■ **Okuma Parçası**:
┌────────

İş, toplum, devlet, hükümet bir yana sana bana düşüyor.
Çünkü hayat senin ve benim!
Eğer “merak edecek kadar bilme insan hakkı” diye düşünüyorsan; bu haktan kendini ne kadar mahrum ettin?
Şunları neden hiç merak etmiyorum diyerek, planlı bir şekilde bazı alanlarda merak etmeye ancak yetecek  –azıcık- bilgi kırıntıları derledin mi?
Yaptıysan, mutlaka bir-ikisi şimdi ana ilgi alanlarından olmalı…
Yok eğer hiç böyle bir hamlen olmadıysa, o zaman “insan yerine” koyup kendine elinde olan bir hakkı vermemişsin demektir…
Yanlış mıyım?
Sen insan yerine koymazsan başka kim koyar, kimi suçlamaya hakkın olur?
∘∘∘





16 Şubat 2020 Pazar

Bırakın Canınız Sıkılsın





Canı sıkılan insan zihnin karanlık sokaklarında ışıksız kalmıştır.
∘∘∘

Bırakın canınız sıkılsın; kolay çözümlerle aza razı olmayın:
Youtube’da başıboş gezintilere, tv dizilerine (tüm diziler kalabalık ilgisi çekmenin ötesinde bir amaç taşımaz) dalmayın.
Can sıkıntısı bunlardan kat be kat iyidir.
Canınız mı sıkılıyor?

└────────

■ **Alıştırmalar ve Görevler**:
A – Okuma parçasında “Yaptıysan, mutlaka bir-ikisi” ile başlayıp “Yanlış mıyım?” ile biten kısmı, “hamlen” yerine “girişimin” koyarak güncelleyip yeniden yazın.
B – Okuma parçasına göre aşağıdakileri yanıtlayın:
(i) Canı sıkılan insan nerede ışıksız kalmıştır?
(ii) Youtube'da ne tür gezintilere dalmamak gerekir?
(iii) Tüm diziler neyin ötesinde bir amaç taşımaz?
C – Okuma parçasını iki cümleyle özetleyin.
Buradaki listenin bu çalışmayla hiçbir ilgisi yoktur.

■ **Veri Kesiti**:

┌────────

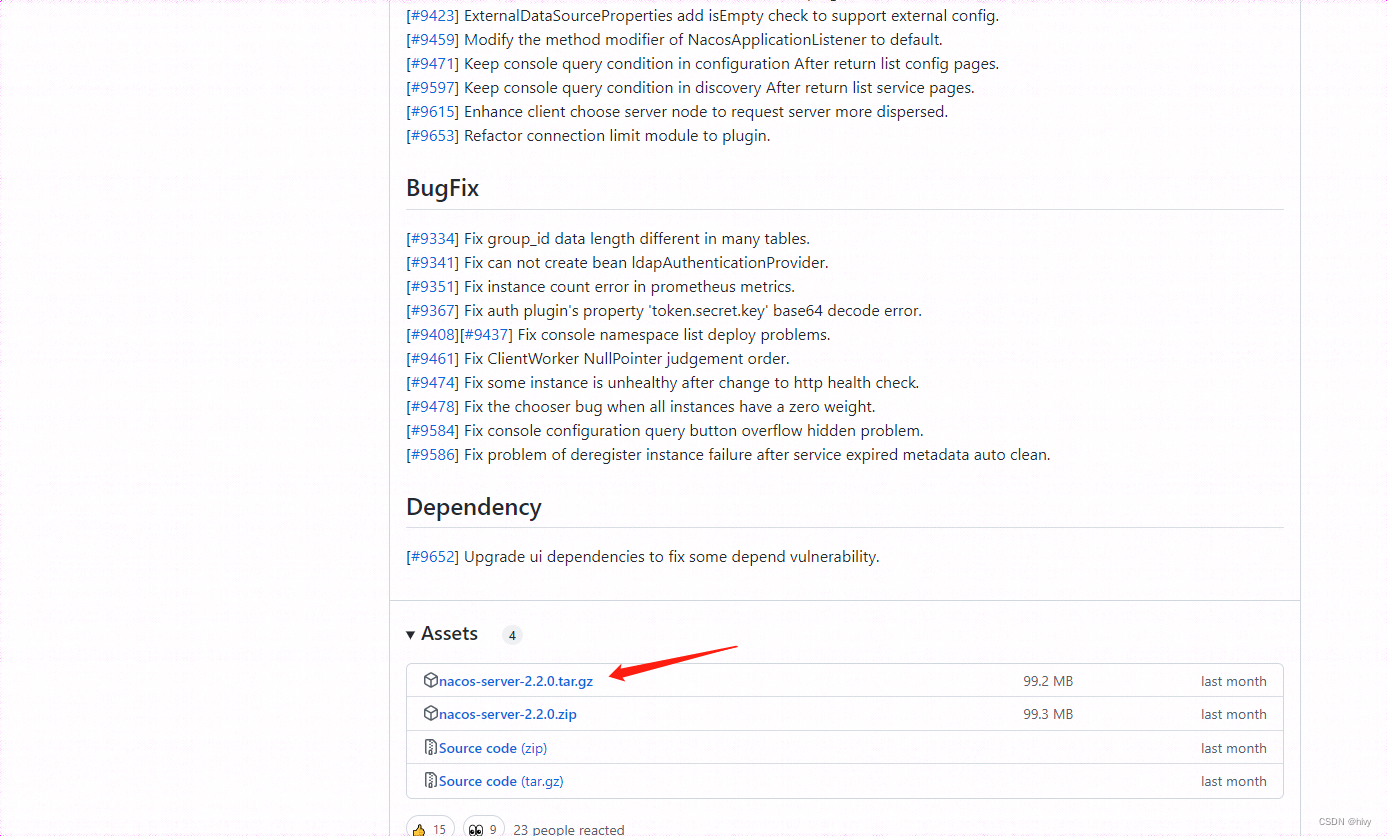Collapse the Assets section triangle
The width and height of the screenshot is (1387, 836).
coord(411,635)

└────────

■ **Görevlere Göre Yanıtlar**:
A –
Yaptıysan, mutlaka bir-ikisi şimdi ana ilgi alanlarından olmalı…
Yok eğer hiç böyle bir girişimin olmadıysa, o zaman “insan yerine” koyup kendine elinde olan bir hakkı vermemişsin demektir…
Yanlış mıyım?

B –
(i) Zihnin karanlık sokaklarında.
(ii) Başıboş gezintilere.
(iii) Kalabalık ilgisi çekmenin.

C – Metin, merak edecek kadar bilmeyi insan hakkı sayan okura bu haktan kendini ne kadar mahrum ettiğini sorar ve hiç böyle bir hamle yapmadıysa kendine elindeki bir hakkı vermemiş olduğunu söyler. Ardından okura canının sıkılmasına izin vermesini, Youtube'da başıboş gezintilere ve tv dizilerine dalmamasını öğütler, çünkü can sıkıntısı bunlardan kat be kat iyidir.